Through four games against Utah, Beverley has the second-best defensive rating among Clippers who have appeared in every contest; his individual rating of 102.3 points allowed per 100 possessions is substantially lower than the Jazz’s overall offensive rating of 114.9 in the second round. Beverley has been on the court for about 35 percent of L.A.’s possessions during this series, and the Clippers have outscored Utah by 12 points in that time.
“I just want to give Pat Beverley a lot of credit. Pat Beverley come into the game defensively, what he did for us, he just totally changed the game,” Ty Lue said after Game 4. “So you know, a total team win, Marcus Morris getting off to a great start, Kawhi and PG doing their thing but I thought Pat Beverley really did a great job of coming in and setting that tone for us defensively.

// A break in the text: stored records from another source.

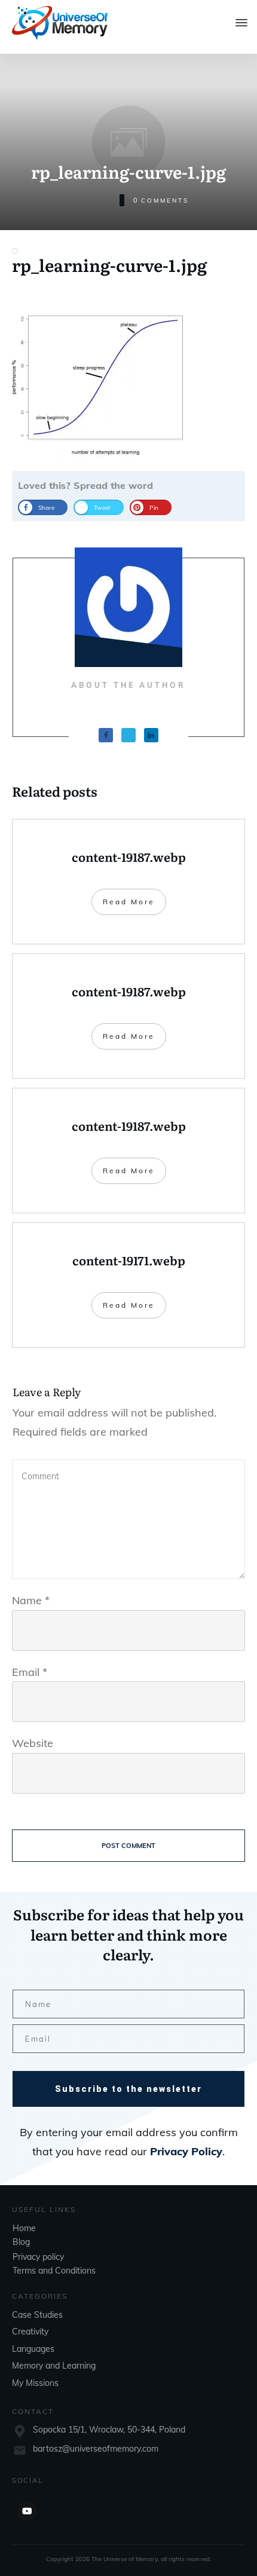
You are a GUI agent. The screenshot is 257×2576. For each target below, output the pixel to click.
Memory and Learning (54, 2365)
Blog (21, 2242)
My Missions (35, 2383)
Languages (33, 2349)
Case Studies (37, 2314)
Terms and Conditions (54, 2270)
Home (24, 2228)
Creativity (30, 2331)
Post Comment (128, 1845)
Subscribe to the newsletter (128, 2089)
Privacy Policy (186, 2151)
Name (31, 1600)
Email (29, 1672)
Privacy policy (38, 2256)
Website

Beverley’s defensive impact has been most pronounced on Donovan Mitchell. Beverley has the size and speed to contest and even frustrate Mitchell. The Utah star has generally been spectacular against the Clippers, but look how his numbers plummet when he shares the court with Beverley.
Donovan Mitchell Second-Round Stats
|Stats||Pat Bev on||Pat Bev off|
|Stats||Pat Bev on||Pat Bev off|
|2-pointers||3-13 (23.1%)||25-45 (55.6%)|
|3-pointers||5-15 (33.3%)||18-36 (50%)|
|Free Throws||1-2 (50%)||23-28 (82.1%)|
Mitchell’s shooting percentages are much worse when Beverley is playing, and he rarely if ever gets to the foul line. Beverley’s presence has also resulted in Mitchell being more turnover-prone, and overall less effective.
That’s why Beverley’s minutes have increased during this series, even as he struggles to find his offense. The Clippers have plenty of avenues for scoring, but only one guard who can collect four blocks and stymie Mitchell like this.
Beverley’s performance is even more remarkable considering what his last two weeks have looked like. He played a total of 11 minutes over the final five games of the Dallas series, including DNPs in the final two, and only saw the court for six minutes in Game 1 against Utah. But he’s shown no signs of rust in his effort level, even if his jumper hasn’t come back, and the Clippers have needed every bit of it.
The Clippers would rely on Beverley whether he was playing or not, as Marcus Morris Sr. said after Game 4.
“First of all just his leadership, how vocal he is, how locked in he is for a guy that hasn’t been in play in the first round to still be that locked in and still be very helpful for the team if he’s playing or not playing that, shows a lot about his character,” Morris said. “He’s just playing with tremendous energy, very vocal and one of the leaders on our team.”
Now, the Clippers need that energy to travel to Salt Lake City for Game 5.